O mundo desenvolvido começou a caminhar 200 anos antes de nós, fez muitíssimos sacrifícios, pagos pelo povo, os únicos que trabalhavam 12, 14 horas por dia, e assim se capitalizaram. E no mundo colonial… tudo isso, não é? Nós chegámos tarde, corremos atrás, mas nem tudo está perdido. Não creio que a extrema-direita possa fazer mais além de concentrar ainda mais a riqueza. E, por infelicidade, teremos que aprender a ser mais pacientes, e continuar a trabalhar. Os termos “esquerda” e “direita” são muito modernos, mas as faces do conservadorismo e da solidariedade são tão antigas quando a existência dos humanos sobre a Terra. Seguiremos em frente.”, disse o ex-presidente do Uruguai.

Para além de ter sido Presidente da República do Uruguai, Mujica foi líder de guerrilha do “Movimento de Libertação Nacional – Tupamaros” durante a década de 60. Esteve preso durante 13 anos, 11 dos quais em total isolamento e 7 em condições desumanas.

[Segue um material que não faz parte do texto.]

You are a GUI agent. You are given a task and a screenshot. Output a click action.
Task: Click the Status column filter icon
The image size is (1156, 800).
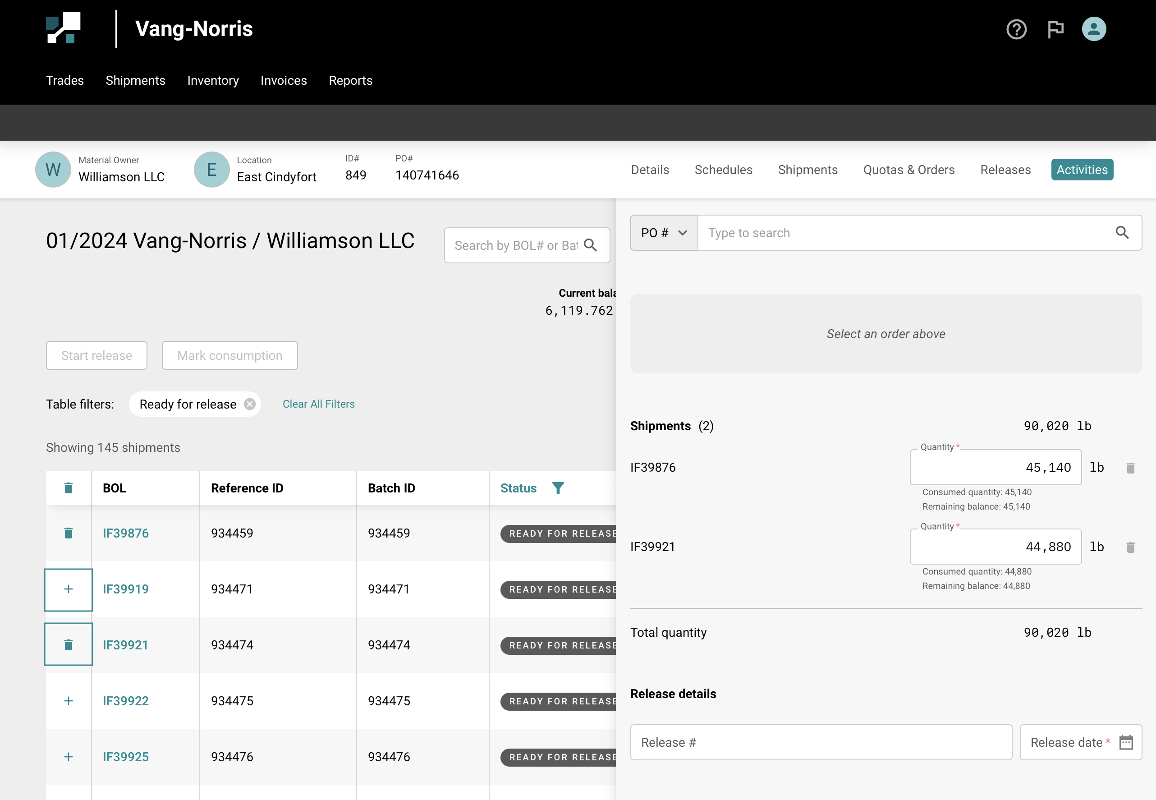tap(558, 488)
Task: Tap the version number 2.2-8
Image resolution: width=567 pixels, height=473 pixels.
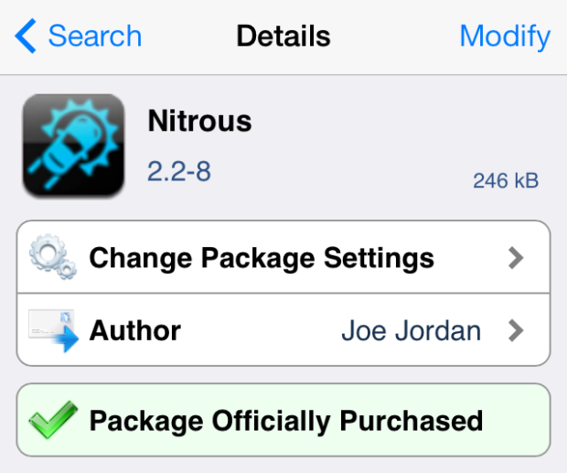Action: click(x=179, y=171)
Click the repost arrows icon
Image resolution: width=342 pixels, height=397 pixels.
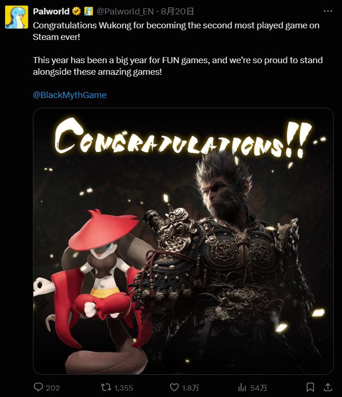point(106,387)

Na mesma entrevista, o agora senador/agricultor, quando questionado sobre a importância das suas palavras na América Latina e na Europa e como estas podem ser distorcidas ou até mal compreendidas com o tempo, respondeu: “Isso certamente irá acontecer. Como dizia o poeta Luis de Góngora: “fazer poesia é dizer uma coisa por outra”. Para satisfazer as necessidades jornalísticas, para ter uma boa manchete, as pessoas tiram palavras do seu contexto. Isso é inevitável. Mas eu durmo bem à noite. Vivo na mesma casa há 34 anos, mais ou menos. Fui ministro, senador, presidente, e nada disso me subiu à cabeça. Sou um homem humilde, como a maioria das pessoas do meu país, e é assim que quero morrer. O resto acho tudo divertido. Deixo que eles se divirtam. No fim das contas, comparados com o universo, somos todos menores do que as formigas.

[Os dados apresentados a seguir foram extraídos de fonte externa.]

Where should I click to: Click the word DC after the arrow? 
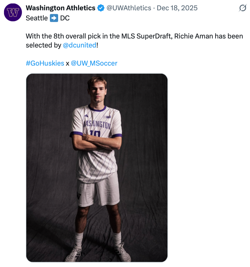[x=65, y=18]
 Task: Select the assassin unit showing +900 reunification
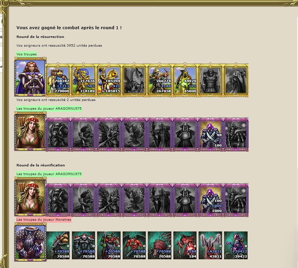(210, 200)
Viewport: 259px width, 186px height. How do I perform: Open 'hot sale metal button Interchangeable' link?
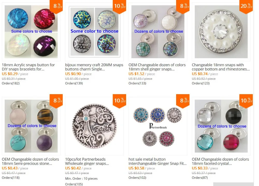pos(157,161)
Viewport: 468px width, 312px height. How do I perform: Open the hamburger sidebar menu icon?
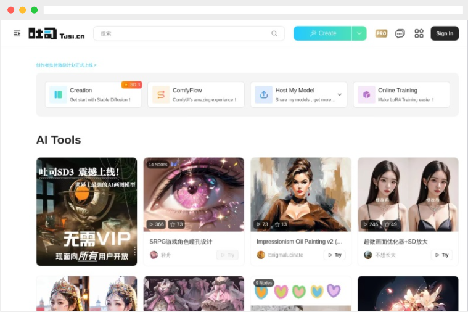pyautogui.click(x=17, y=33)
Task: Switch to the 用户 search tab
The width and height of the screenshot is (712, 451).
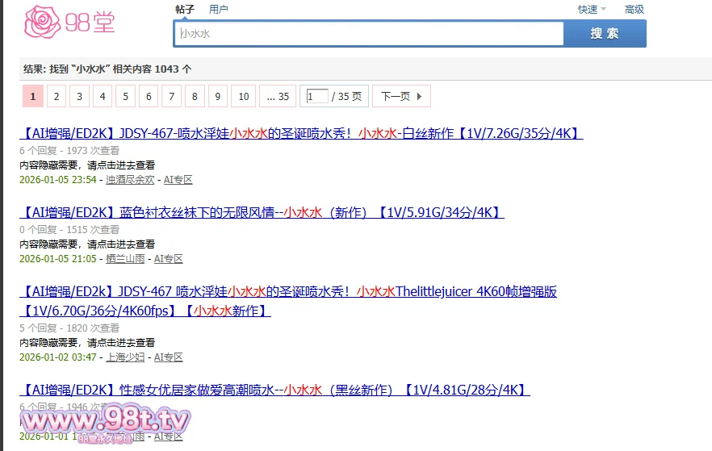Action: pos(218,10)
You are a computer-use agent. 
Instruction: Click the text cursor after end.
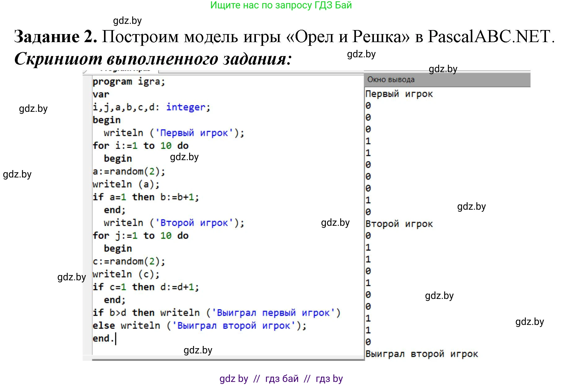tap(115, 338)
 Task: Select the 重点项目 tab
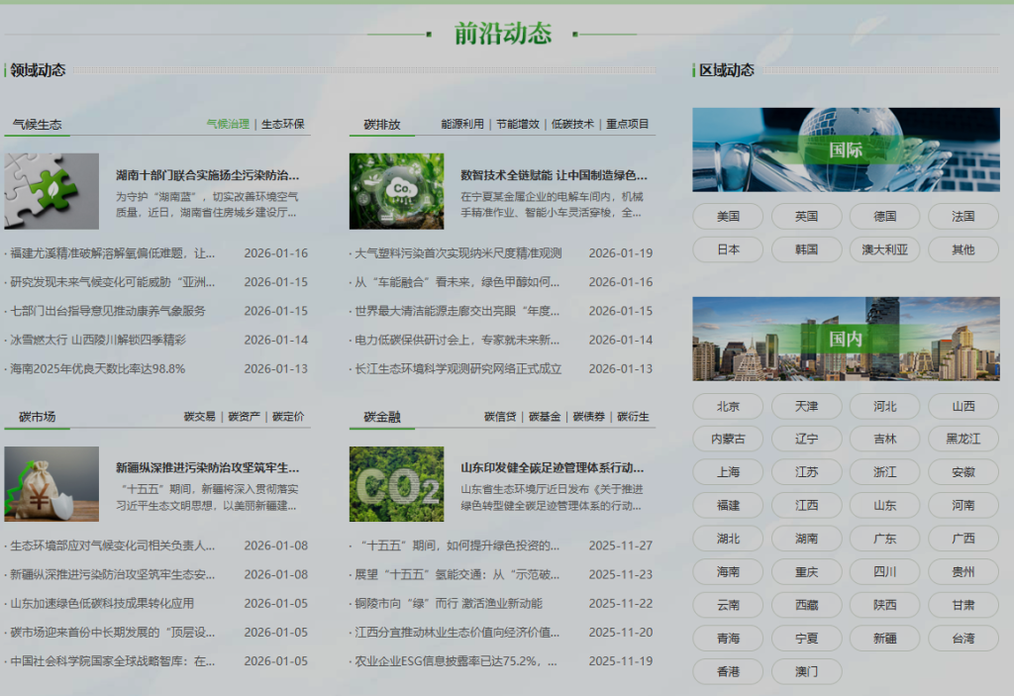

Por fim, Mujica falou ainda da legalização das drogas, o ex-governante legalizou a Cannabis no Uruguai. Quando questionado sobre este assunto respondeu: “A realidade [das drogas] é muito mais profunda. Há 80 anos que se combate o narcotráfico e mal conseguimos arranhar a sua superfície. Reconhecemos que, para mudar esse quadro, não podemos continuar a fazer sempre o mesmo. Temos dois problemas: a praga da dependência das drogas e a praga do narcotráfico. Se começarmos a regular o uso da droga, eliminamos o narcotráfico. Resta-nos o problema médico — mas identificando e conhecendo o consumidor, podemos atendê-lo a tempo. As pessoas, às vezes, esquecem-se de como eram quando eram jovens. Quanto mais se proíbe um jovem, mais ele quer fazer as coisas. Eu creio que as drogas são uma praga, mas proibir é como dizer às pessoas “experimente!”. Não há bicho mais estúpido que o ser humano, o único capaz de fazer mal a si mesmo.”